What to work on - Copy the rows again, requests included, from the first row through the row that contains "I will pos(299,105).". Scale every coordinate in the answers by 2.05 and round each result to a whole number, rounding halves up, but leave the numbers in the requests as they are.

Dataset rows -
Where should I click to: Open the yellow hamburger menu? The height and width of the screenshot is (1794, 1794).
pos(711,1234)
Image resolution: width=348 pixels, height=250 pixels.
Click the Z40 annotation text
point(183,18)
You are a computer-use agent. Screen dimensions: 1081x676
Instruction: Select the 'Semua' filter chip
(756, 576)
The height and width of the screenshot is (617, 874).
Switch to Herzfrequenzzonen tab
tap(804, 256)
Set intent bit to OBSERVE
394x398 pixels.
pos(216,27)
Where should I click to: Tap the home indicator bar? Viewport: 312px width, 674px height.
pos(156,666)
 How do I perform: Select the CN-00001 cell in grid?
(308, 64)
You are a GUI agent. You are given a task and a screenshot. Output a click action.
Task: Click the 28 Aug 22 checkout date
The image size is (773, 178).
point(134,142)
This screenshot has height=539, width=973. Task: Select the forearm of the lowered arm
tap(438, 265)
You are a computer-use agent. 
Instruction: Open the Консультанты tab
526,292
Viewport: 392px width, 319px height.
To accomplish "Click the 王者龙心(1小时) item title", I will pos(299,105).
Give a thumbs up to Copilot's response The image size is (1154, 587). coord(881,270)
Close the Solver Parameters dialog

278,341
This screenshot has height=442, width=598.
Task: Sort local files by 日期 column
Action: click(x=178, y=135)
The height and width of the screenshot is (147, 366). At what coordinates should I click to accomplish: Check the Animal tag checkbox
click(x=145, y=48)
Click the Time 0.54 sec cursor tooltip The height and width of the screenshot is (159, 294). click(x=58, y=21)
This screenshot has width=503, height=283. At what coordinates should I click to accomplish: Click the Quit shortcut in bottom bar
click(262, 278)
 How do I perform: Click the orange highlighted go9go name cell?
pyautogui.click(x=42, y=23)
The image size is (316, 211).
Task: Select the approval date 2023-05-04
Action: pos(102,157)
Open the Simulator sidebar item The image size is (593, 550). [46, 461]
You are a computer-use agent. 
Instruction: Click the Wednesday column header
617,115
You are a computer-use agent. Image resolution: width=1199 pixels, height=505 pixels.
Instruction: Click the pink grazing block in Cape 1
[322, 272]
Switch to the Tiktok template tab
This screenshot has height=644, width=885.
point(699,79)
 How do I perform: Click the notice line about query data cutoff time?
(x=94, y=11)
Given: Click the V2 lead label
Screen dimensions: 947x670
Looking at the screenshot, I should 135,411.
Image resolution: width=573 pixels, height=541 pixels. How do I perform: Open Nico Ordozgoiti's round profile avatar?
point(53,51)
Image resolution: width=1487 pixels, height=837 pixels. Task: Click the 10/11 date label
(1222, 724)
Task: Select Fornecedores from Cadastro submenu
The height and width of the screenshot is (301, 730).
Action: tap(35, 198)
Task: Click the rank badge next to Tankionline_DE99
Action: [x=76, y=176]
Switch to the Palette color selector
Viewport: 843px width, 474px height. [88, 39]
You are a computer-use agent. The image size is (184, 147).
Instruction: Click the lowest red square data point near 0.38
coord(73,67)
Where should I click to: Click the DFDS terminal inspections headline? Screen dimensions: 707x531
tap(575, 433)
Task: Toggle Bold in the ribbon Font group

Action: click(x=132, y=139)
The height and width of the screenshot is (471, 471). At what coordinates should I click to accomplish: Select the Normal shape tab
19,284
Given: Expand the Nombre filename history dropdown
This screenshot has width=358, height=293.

Reply to the task -
Where should I click to: Open the yellow hamburger menu? The height and width of the screenshot is (1794, 1794).
pos(1458,2530)
Image resolution: width=348 pixels, height=250 pixels.
Click the Z40 annotation text
point(375,37)
You are a computer-use agent. Screen dimensions: 1081x676
Instruction: Select the 'Semua' filter chip
(1550, 1181)
The height and width of the screenshot is (617, 874).
Switch to Herzfrequenzzonen tab
tap(1648, 525)
Set intent bit to OBSERVE
394x398 pixels.
pos(443,55)
Where should I click to: Tap the home indicator bar? Viewport: 312px width, 674px height.
pos(320,1365)
 How do I perform: Select the CN-00001 cell in grid?
(631, 131)
You are a GUI agent. You are given a task and a screenshot. Output a click action.
Task: Click the 28 Aug 22 checkout date
The image size is (773, 178).
point(275,291)
This screenshot has height=539, width=973. Task: Select the forearm of the lowered arm
tap(898, 543)
You are a computer-use agent. 
Instruction: Open the Консультанты tab
1078,599
Viewport: 392px width, 319px height.
To accomplish "Click the 王者龙心(1小时) item title", I will pos(613,215).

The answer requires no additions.